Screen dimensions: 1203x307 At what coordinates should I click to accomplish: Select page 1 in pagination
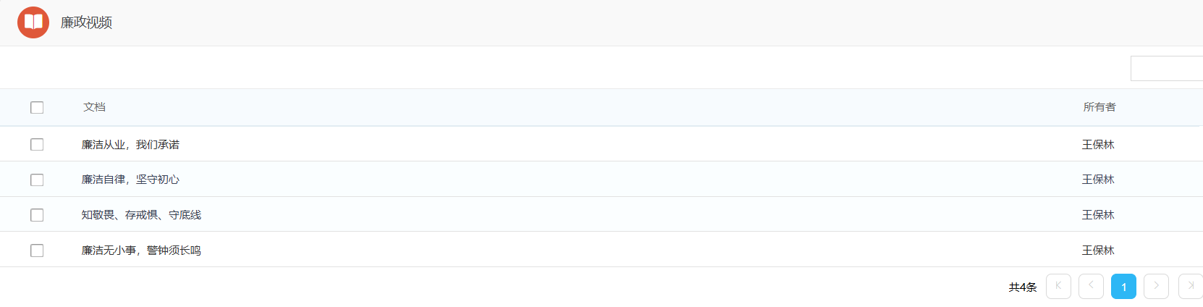pyautogui.click(x=1123, y=286)
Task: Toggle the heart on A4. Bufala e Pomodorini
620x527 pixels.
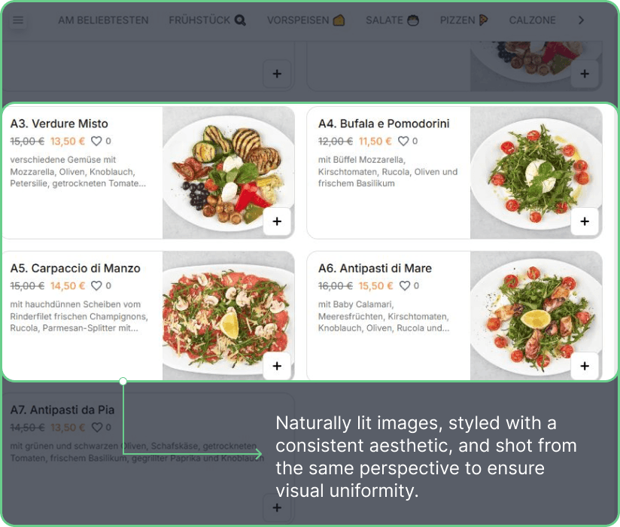Action: pos(403,141)
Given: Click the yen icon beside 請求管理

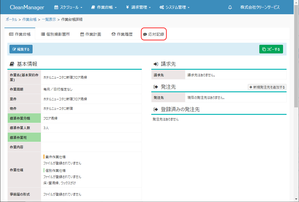Looking at the screenshot, I should point(127,7).
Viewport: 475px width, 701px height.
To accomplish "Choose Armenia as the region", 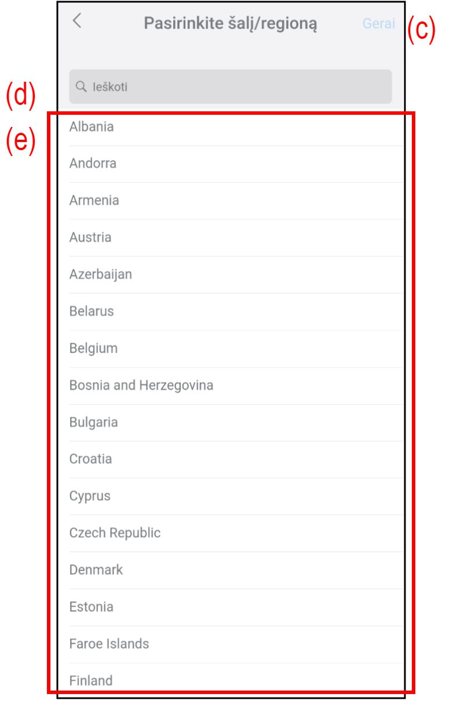I will coord(94,201).
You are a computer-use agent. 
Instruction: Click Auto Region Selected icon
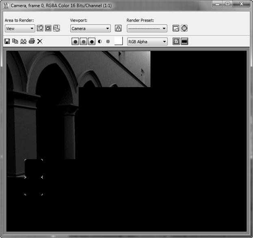(x=48, y=29)
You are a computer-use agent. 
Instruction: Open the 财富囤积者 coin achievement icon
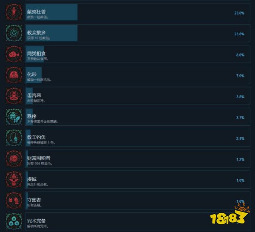[x=14, y=158]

— AIM —
Extract each line of the data above that contains the word "Instruction", and list those lines in order.

— WRITTEN SOLUTION —
Instruction: Click Auto Region Selected icon
Instruction: Open the 财富囤积者 coin achievement icon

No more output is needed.